SUPPLIED RECORDS
BEGIN

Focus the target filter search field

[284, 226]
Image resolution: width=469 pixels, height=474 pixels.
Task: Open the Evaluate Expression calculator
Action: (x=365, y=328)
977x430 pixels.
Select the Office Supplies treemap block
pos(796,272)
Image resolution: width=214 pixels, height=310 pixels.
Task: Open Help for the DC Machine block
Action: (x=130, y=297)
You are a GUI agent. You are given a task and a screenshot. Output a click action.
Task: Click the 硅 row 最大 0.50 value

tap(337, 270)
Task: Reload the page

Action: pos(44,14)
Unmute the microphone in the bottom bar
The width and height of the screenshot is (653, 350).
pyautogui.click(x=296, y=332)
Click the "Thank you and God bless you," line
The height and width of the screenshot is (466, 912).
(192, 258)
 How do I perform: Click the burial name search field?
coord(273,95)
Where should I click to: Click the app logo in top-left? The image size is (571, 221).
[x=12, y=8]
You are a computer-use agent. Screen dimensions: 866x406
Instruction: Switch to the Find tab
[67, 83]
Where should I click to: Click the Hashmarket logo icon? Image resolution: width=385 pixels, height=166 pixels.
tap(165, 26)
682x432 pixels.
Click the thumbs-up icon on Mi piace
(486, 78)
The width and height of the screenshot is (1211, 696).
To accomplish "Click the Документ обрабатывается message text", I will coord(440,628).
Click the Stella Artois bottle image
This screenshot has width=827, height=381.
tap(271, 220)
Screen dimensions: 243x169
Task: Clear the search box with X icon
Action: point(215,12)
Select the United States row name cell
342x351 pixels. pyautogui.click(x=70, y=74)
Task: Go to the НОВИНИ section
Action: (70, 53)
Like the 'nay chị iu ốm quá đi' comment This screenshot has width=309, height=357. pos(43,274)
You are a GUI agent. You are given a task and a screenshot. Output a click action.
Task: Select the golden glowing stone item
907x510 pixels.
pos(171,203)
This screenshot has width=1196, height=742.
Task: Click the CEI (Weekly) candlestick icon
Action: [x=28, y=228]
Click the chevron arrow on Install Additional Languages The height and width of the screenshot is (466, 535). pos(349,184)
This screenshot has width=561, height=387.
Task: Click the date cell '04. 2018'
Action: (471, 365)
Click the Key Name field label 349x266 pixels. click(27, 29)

END

TO DO
Every line of the data above belongs in the answer, unchanged.

YOUR SOLUTION
Focus the target filter search field

[284, 226]
Image resolution: width=469 pixels, height=474 pixels.
Task: Open the Evaluate Expression calculator
Action: (x=365, y=328)
977x430 pixels.
Select the Office Supplies treemap block
pos(796,272)
Image resolution: width=214 pixels, height=310 pixels.
Task: Open Help for the DC Machine block
Action: (x=130, y=297)
You are a GUI agent. You are given a task and a screenshot. Output a click action.
Task: Click the 硅 row 最大 0.50 value

tap(337, 270)
Task: Reload the page

Action: pos(44,14)
Unmute the microphone in the bottom bar
The width and height of the screenshot is (653, 350).
pyautogui.click(x=296, y=332)
Click the "Thank you and God bless you," line
The height and width of the screenshot is (466, 912).
(192, 258)
 How do I perform: Click the burial name search field?
coord(273,95)
Where should I click to: Click the app logo in top-left? The image size is (571, 221).
[x=12, y=8]
You are a computer-use agent. Screen dimensions: 866x406
Instruction: Switch to the Find tab
[67, 83]
Where should I click to: Click the Hashmarket logo icon? Image resolution: width=385 pixels, height=166 pixels.
tap(165, 26)
682x432 pixels.
Click the thumbs-up icon on Mi piace
(486, 78)
The width and height of the screenshot is (1211, 696).
To accomplish "Click the Документ обрабатывается message text", I will coord(440,628).
Click the Stella Artois bottle image
This screenshot has width=827, height=381.
tap(271, 220)
Screen dimensions: 243x169
Task: Clear the search box with X icon
Action: point(215,12)
Select the United States row name cell
342x351 pixels. pyautogui.click(x=70, y=74)
Task: Go to the НОВИНИ section
Action: (70, 53)
Like the 'nay chị iu ốm quá đi' comment This screenshot has width=309, height=357. pos(43,274)
You are a GUI agent. You are given a task and a screenshot. Output a click action.
Task: Select the golden glowing stone item
907x510 pixels.
pos(171,203)
This screenshot has width=1196, height=742.
Task: Click the CEI (Weekly) candlestick icon
Action: [x=28, y=228]
Click the chevron arrow on Install Additional Languages The height and width of the screenshot is (466, 535). pos(349,184)
This screenshot has width=561, height=387.
Task: Click the date cell '04. 2018'
Action: (471, 365)
Click the Key Name field label 349x266 pixels. click(27, 29)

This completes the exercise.